Research among European pension funds by Fulcrum found that just over half used consultants and other surveys, such as that on European asset management undertaken by Greenwich Associates have found that institutional investors are interested in using consultants services. The Greenwich figures (see table) show some markets with very positive leanings towards consultants, but the situation does vary very much from market to market. This is in strong contrast to the US scene, where our report shows that according to Greenwich, the demand is growing (see page 9).
What we are seeing in certain markets is an upswing in the activities of locally spawned consultancies, with specialists in investment setting up as advisers to pension funds.
So in a market like Sweden, a firm like Wassum has had a tremendous impact and carved out a major business order book, both domestically and further afield.
The company is taking its message to the other Nordic countries, opening offices in Norway and Finland and going European market by market.
Nevertheless, Europe is still greatly served by small consultancy operations – home grown, respected and familiar with the idiosyncracies of the domestic scene.
Names that spring to mind in Scandinavia include Sweden’s Sverker Lindström of Lindström & Partners, MPIR in Stockholm and Norway’s Pensjons & Finans.
Just over the water consultants such as Alcifor in Denmark and Pragma in Belgium have aimed to serve a cross border clientele as part of their European strategy, as have a number of Belgian and Swiss firms. Other players with influence in these markets include long established actuarial practices, which have seen the need to graft on asset advice to their range of services.
Furthermore, in many countries the presence of advisory firms linked to financial groups, such as banks or insurance companies is tangible.
They see the need for advice among their clientele, but in many unregulated markets, the ever-present temptation is to be an outlet for group products, rather than be purveyors of independent consultancy.
The Swiss and the German markets have seen an upsurge in consultancy activity with new investment advisers seemingly able to reach those parts of the market eluding the grasp of the established international firms.
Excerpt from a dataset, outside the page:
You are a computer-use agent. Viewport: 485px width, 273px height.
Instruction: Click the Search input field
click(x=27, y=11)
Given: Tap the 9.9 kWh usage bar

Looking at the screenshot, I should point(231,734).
Whether advisory firms with local origins have an automatic advantage purely for tribal reasons though seems doubtful – considering how hard-nosed pension funds and other investors can be when spending their euros on advice.
The answer could be a combination of cost factors alongside local knowledge.
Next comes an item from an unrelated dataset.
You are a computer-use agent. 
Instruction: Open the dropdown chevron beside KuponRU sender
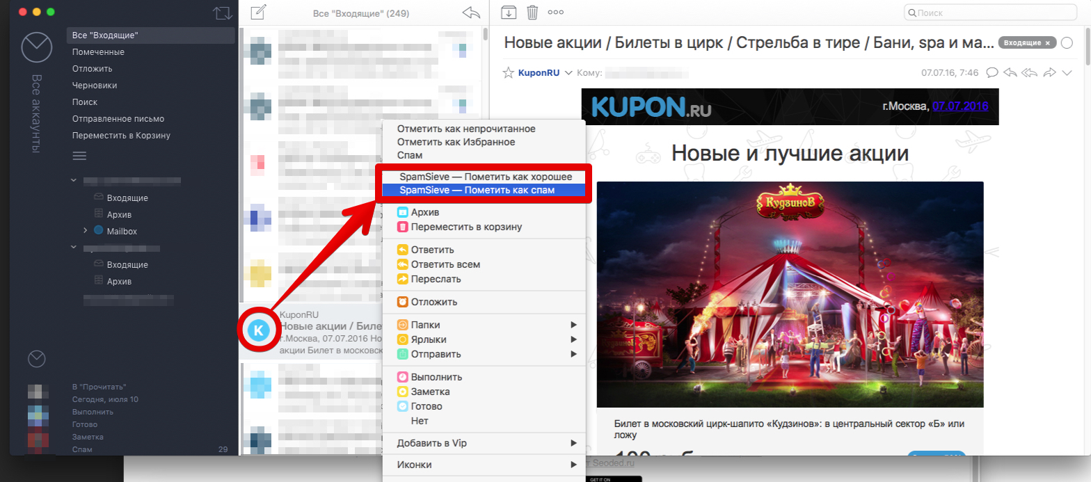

There are threats, however, to the future progress of consultants as a whole.
One comes from a surprising quarter perhaps…that of pension funds themselves.
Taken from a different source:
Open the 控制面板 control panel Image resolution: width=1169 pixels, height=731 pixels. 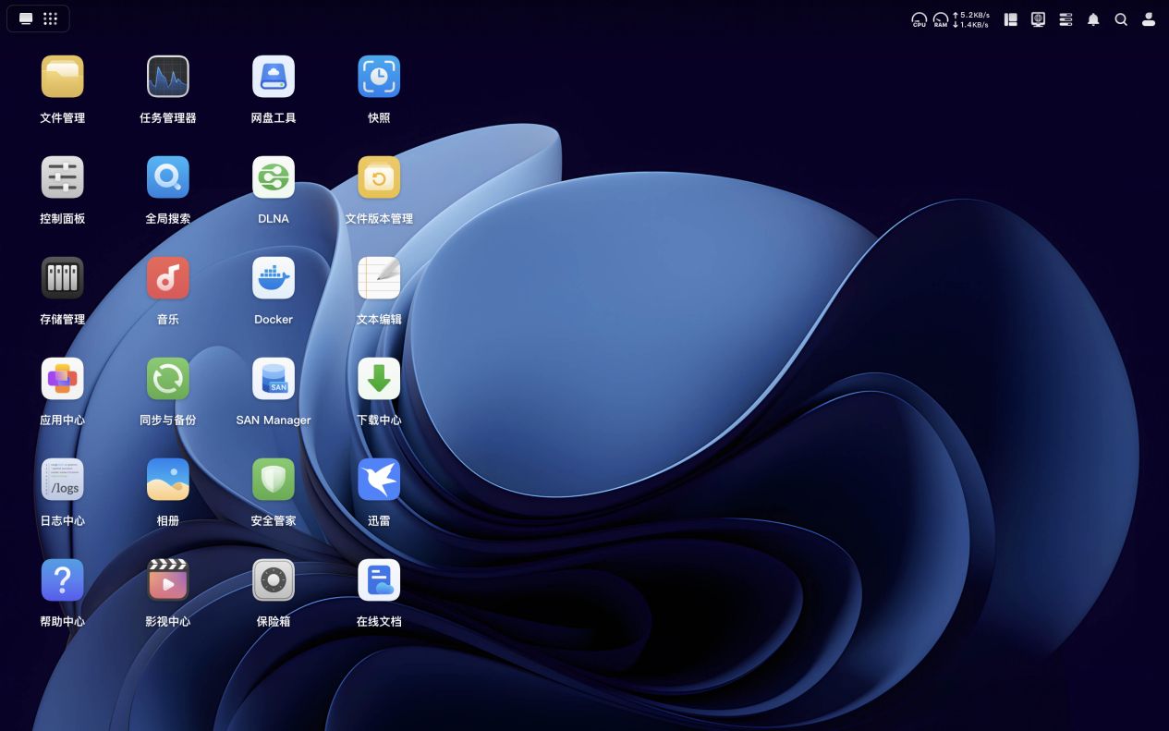pyautogui.click(x=62, y=177)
In countries such as the Netherlands and Switzerland schemes see a market opening to provide all the services that their fellow pension funds need - including pensions advice.
And on the multinationals side, a number of European-based groups are just not playing the game the Anglo-Saxon way.
German giant Siemens, for example, has its own pensions advisory team performing the duties of an in-house consultant for the group’s corporate finance departments and pension plans, but also supporting a selected number of other big multinational corporations in all key areas of pension finance management. Other multinationals have been building and operating similar structures.
The development of the pensions advisory marketin Europe, particularly in investment consulting, may well be determined by the outcome of the struggle between the top down approach of the large international players and the bottom up drive into markets by the indigenous players.